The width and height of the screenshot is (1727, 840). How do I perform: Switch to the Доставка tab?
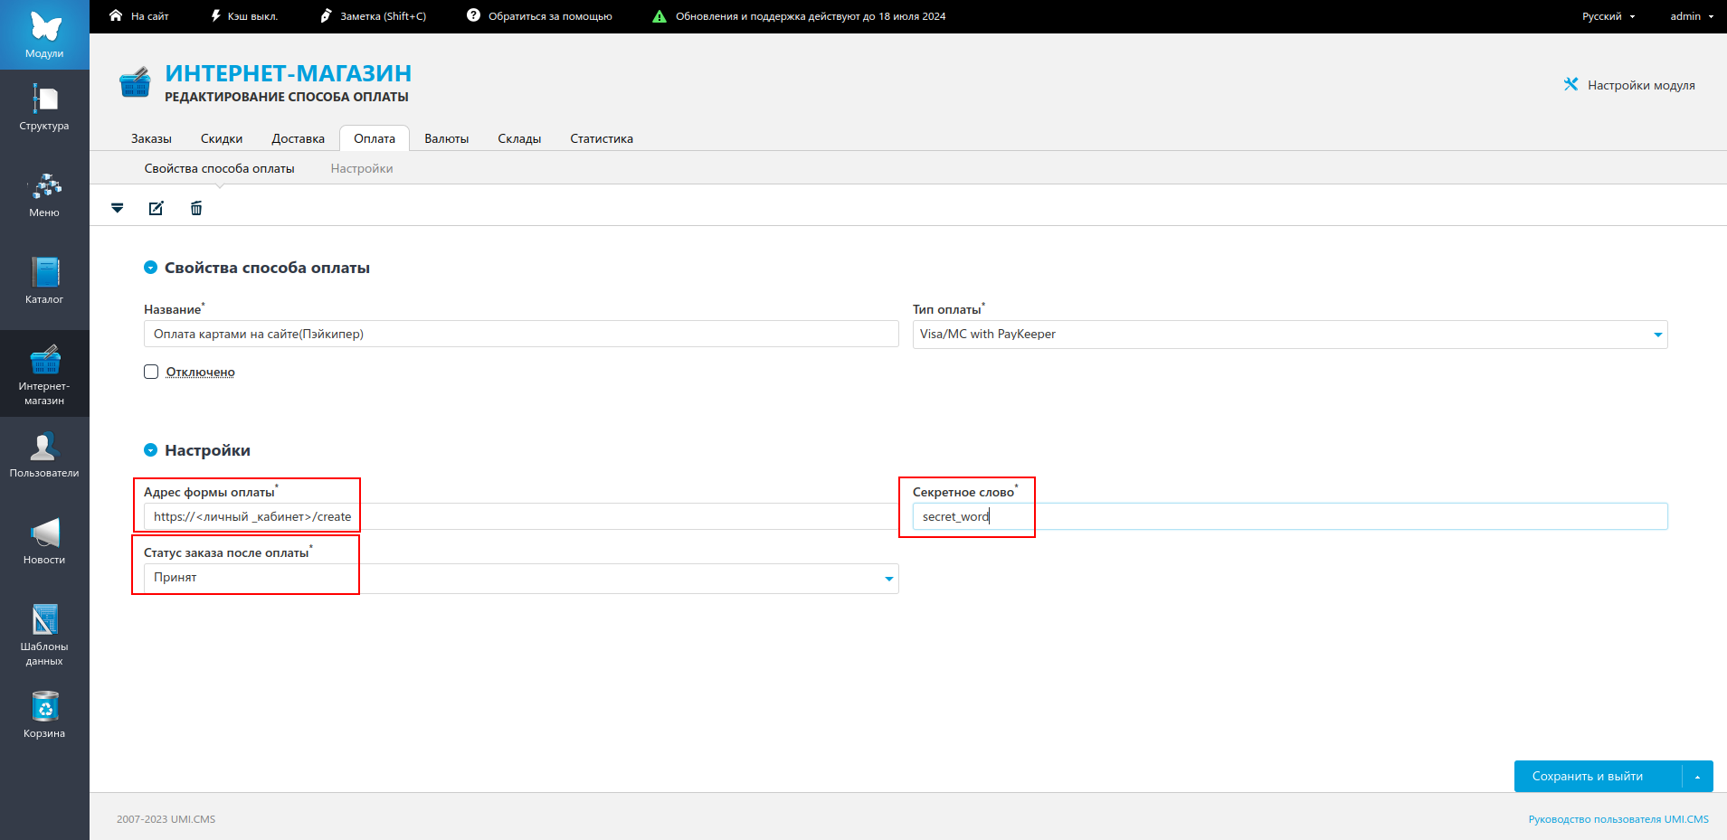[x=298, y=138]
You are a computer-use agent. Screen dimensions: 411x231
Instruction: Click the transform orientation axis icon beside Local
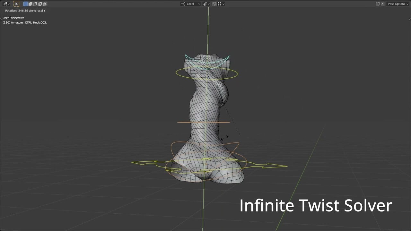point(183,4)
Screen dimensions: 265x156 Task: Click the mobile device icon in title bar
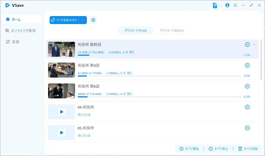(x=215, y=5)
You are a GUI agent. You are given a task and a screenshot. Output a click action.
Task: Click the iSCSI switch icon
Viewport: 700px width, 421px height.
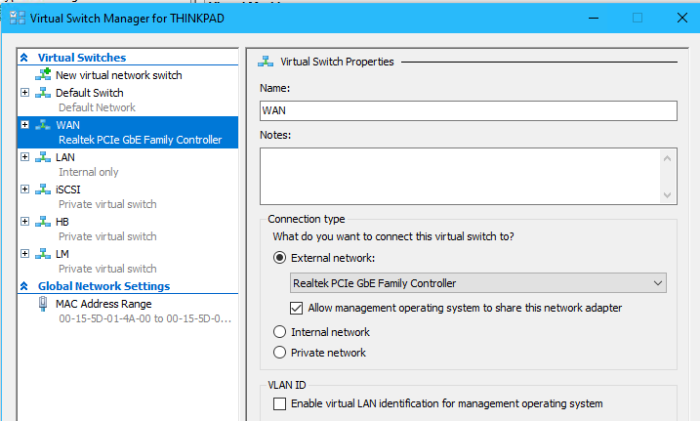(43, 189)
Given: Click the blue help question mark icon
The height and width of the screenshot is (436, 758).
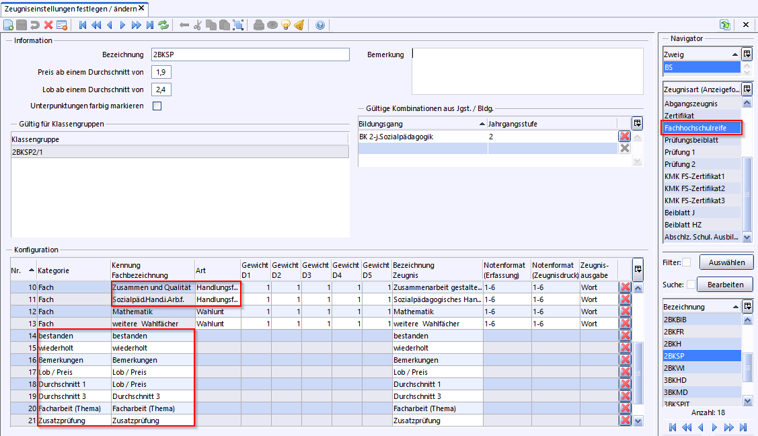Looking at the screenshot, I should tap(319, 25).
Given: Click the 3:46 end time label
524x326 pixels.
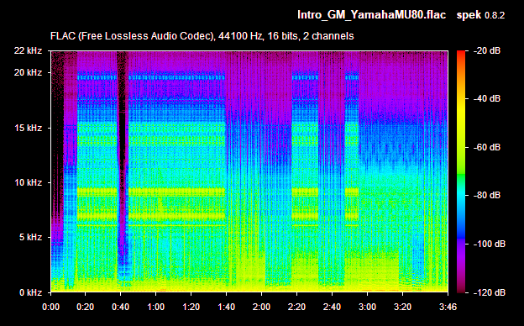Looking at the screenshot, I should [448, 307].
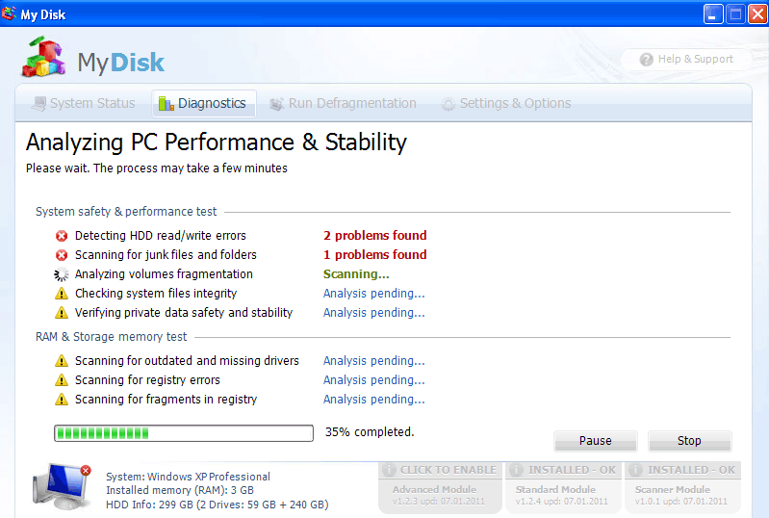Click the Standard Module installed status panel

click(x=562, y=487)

• WORK INSTRUCTION:
Copy the final stretch of lines, starting at the one that holds "Given: Click the 3:46 end time label" and ending at the last line of the data, exactly; omit pictures.

• PROBLEM SOLUTION:
Given: Click the 3:46 end time label
524x326 pixels.
Looking at the screenshot, I should [448, 307].
Click the Standard Module installed status panel

click(x=562, y=487)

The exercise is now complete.